There have been arguments within the Brotherhood over strategy and tactics ever since its creation. But the discord worsened after Abdel-Fattah al-Sisi, then a general, toppled Egypt’s first democratically elected government, led by the Brotherhood, in 2013. Mr Sisi, who is now president, imprisoned many of the group’s members. Others went into hiding or fled abroad. Disagreements sprang up over how to respond to the repression.

Today the priority for the rank and file, according to several members, is getting the Egyptian detainees out of prison. But their efforts have been stymied because a new rift has emerged between members of the old guard over who should lead the Brotherhood. On one side is Ibrahim Mounir, who succeeded Mahmoud Ezzat as acting supreme guide after the latter was captured in Egypt last year.

Mr Mounir, who lives in London, oversees the Brotherhood’s international network and has good relations with foreign governments. But Mr Hussein, who lives in Istanbul, controls the Brother hood’s website and its bank accounts, and has the keys to its Istanbul-based television network, Watan. Critics accuse him of ousting rivals and cutting payments to the families of detainees. “He treats the Brotherhood as his possession,” says Azzam Tamimi, an Islamist thinker in Jordan.

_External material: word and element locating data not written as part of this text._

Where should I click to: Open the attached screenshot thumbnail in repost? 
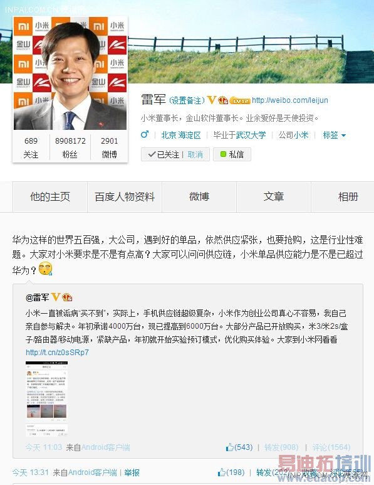(46, 398)
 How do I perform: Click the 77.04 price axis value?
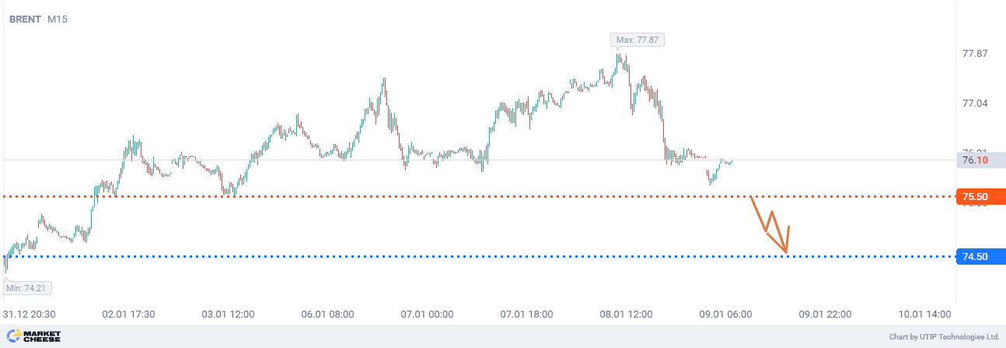(x=975, y=103)
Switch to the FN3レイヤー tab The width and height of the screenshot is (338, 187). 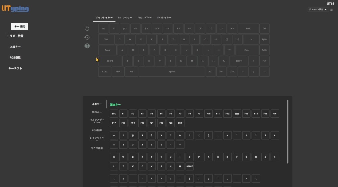tap(164, 17)
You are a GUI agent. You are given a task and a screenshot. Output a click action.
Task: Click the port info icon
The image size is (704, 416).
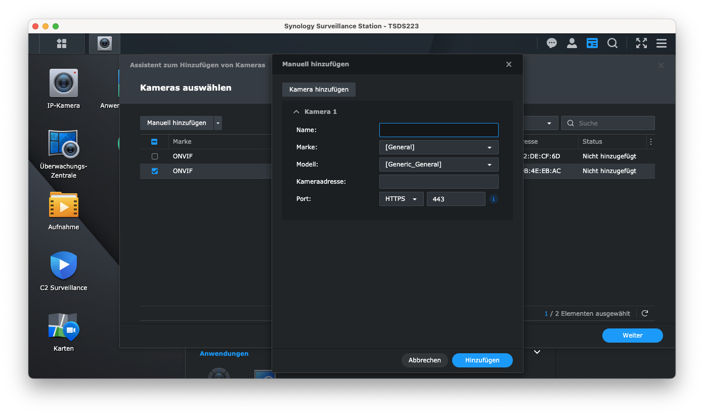tap(494, 199)
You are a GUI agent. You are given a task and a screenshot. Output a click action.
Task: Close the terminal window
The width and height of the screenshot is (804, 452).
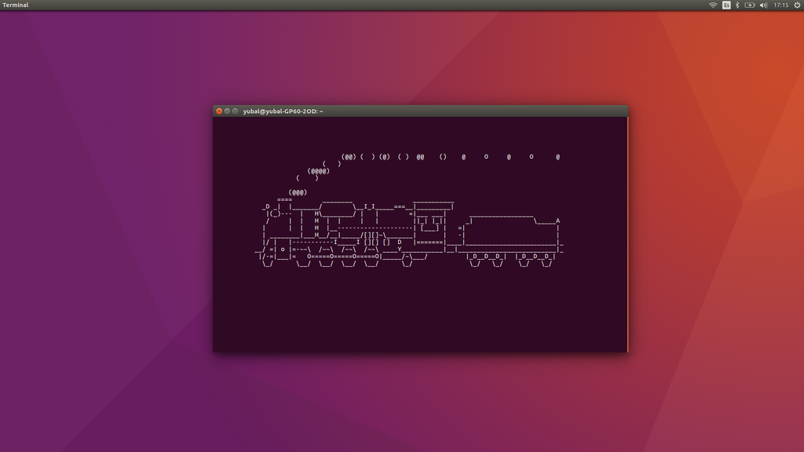219,111
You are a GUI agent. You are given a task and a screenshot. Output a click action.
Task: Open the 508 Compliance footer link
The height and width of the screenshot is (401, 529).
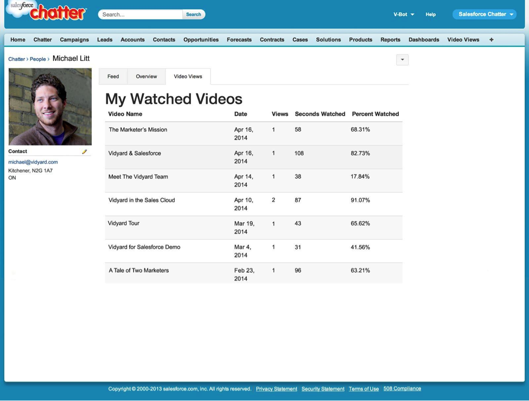(x=402, y=389)
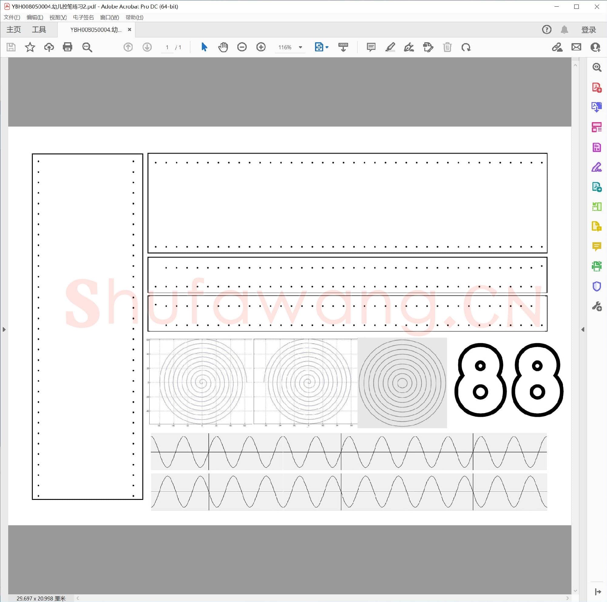Click the print file icon
607x602 pixels.
click(67, 47)
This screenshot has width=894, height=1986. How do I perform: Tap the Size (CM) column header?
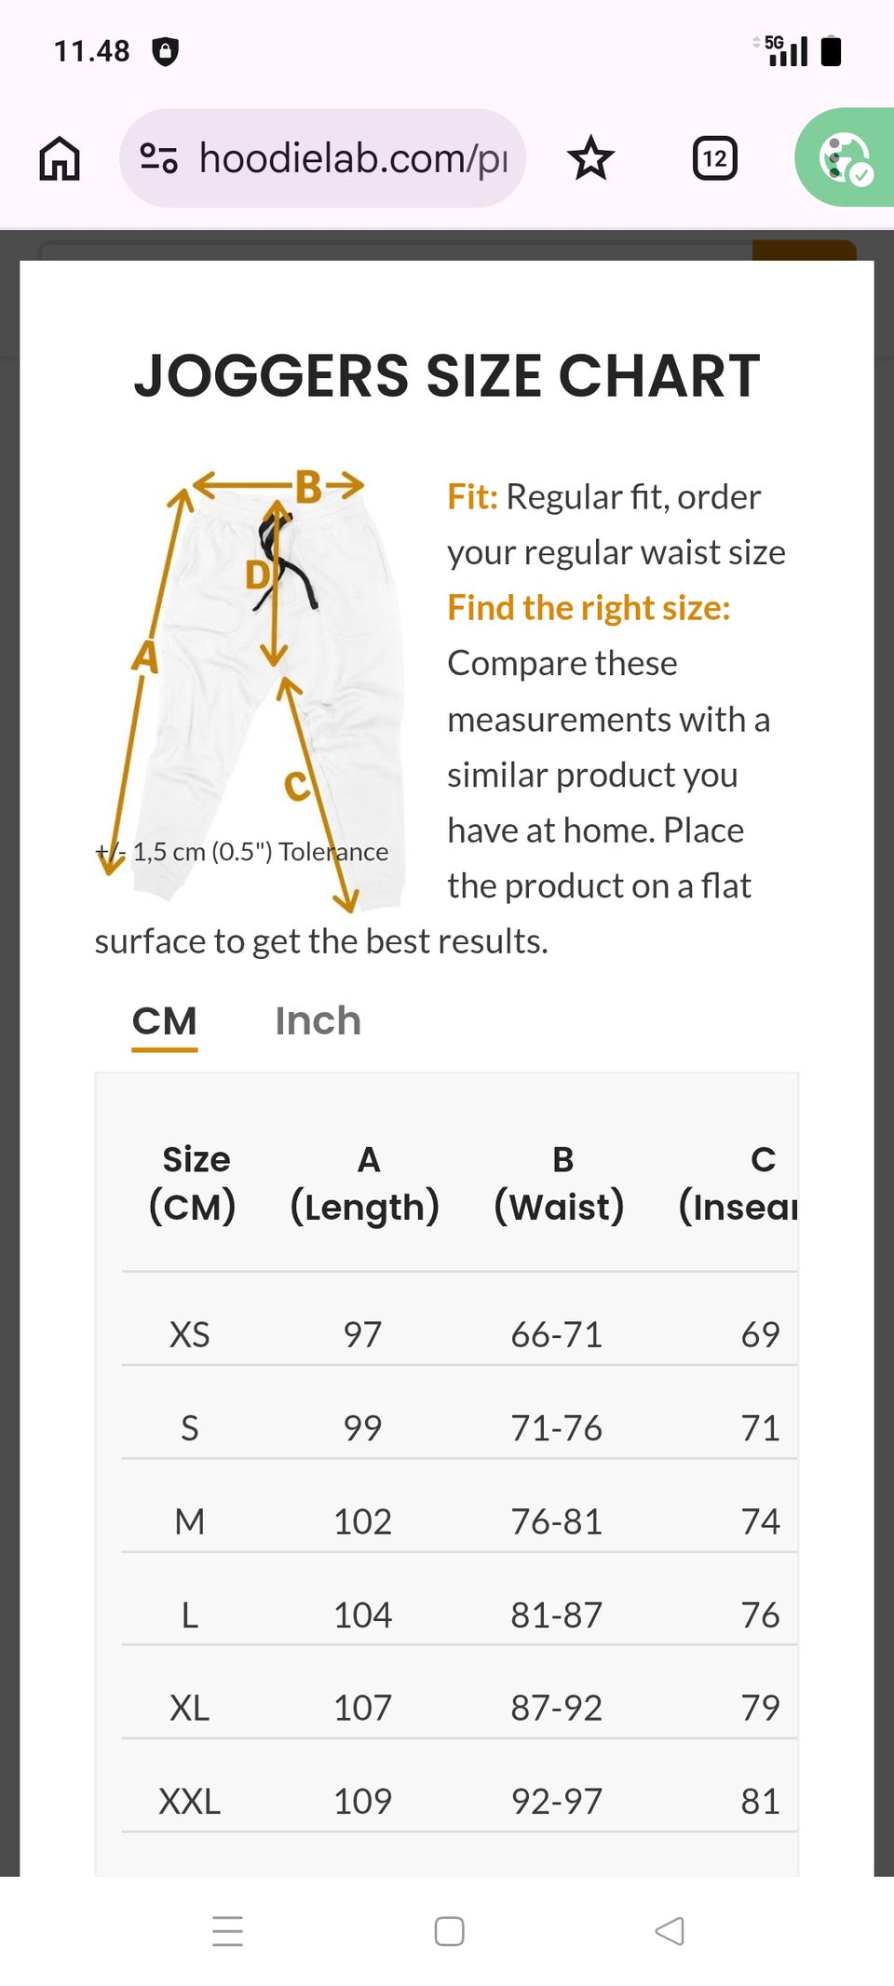(193, 1183)
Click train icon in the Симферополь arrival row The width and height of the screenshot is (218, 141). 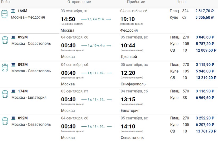pyautogui.click(x=5, y=68)

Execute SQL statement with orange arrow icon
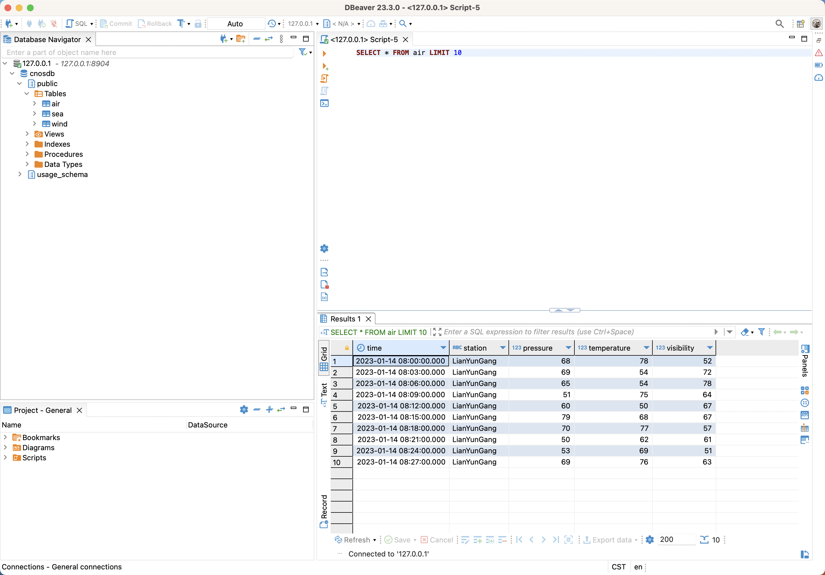point(324,54)
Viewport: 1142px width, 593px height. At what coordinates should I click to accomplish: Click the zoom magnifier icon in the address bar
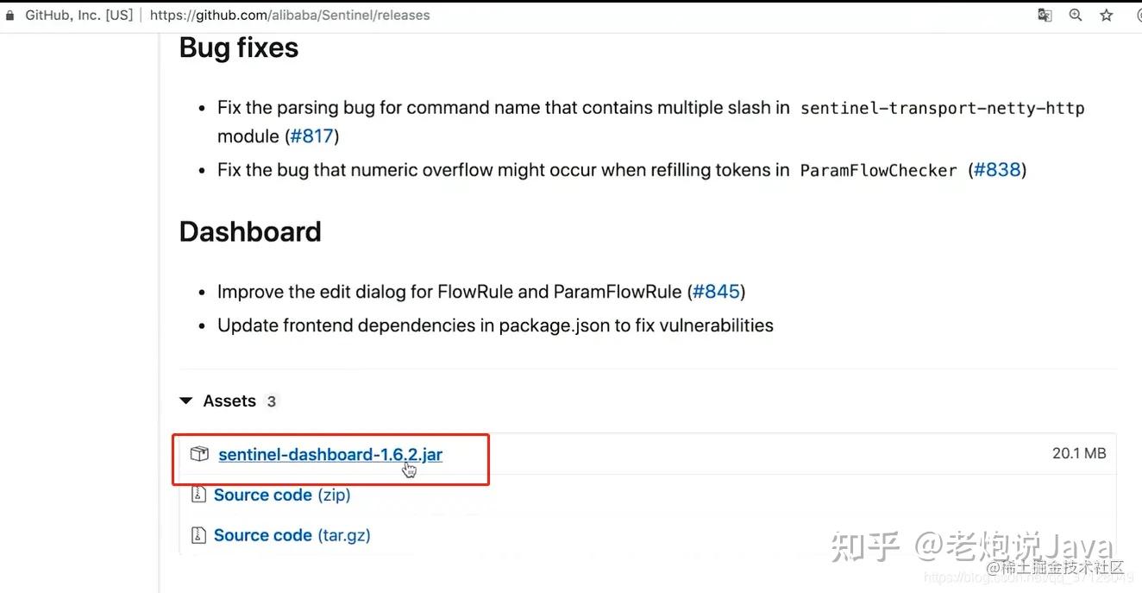[x=1076, y=16]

The unusually public dispute, involving smear campaigns on both sides, has thrown the Brotherhood into turmoil at a time when Sunni Islamists are struggling across the Arab world. Elections in Iraq and Morocco swept them out of government, while strongmen in Tunisia and Sudan pushed them from power. Qatar and Islamist-led Turkey have offered exiled Brothers refuge and supported the group as a way to project influence. But these countries now have other priorities.

This article appeared in the Middle East & Africa section of the print edition under the headline "Fratricidal tendencies"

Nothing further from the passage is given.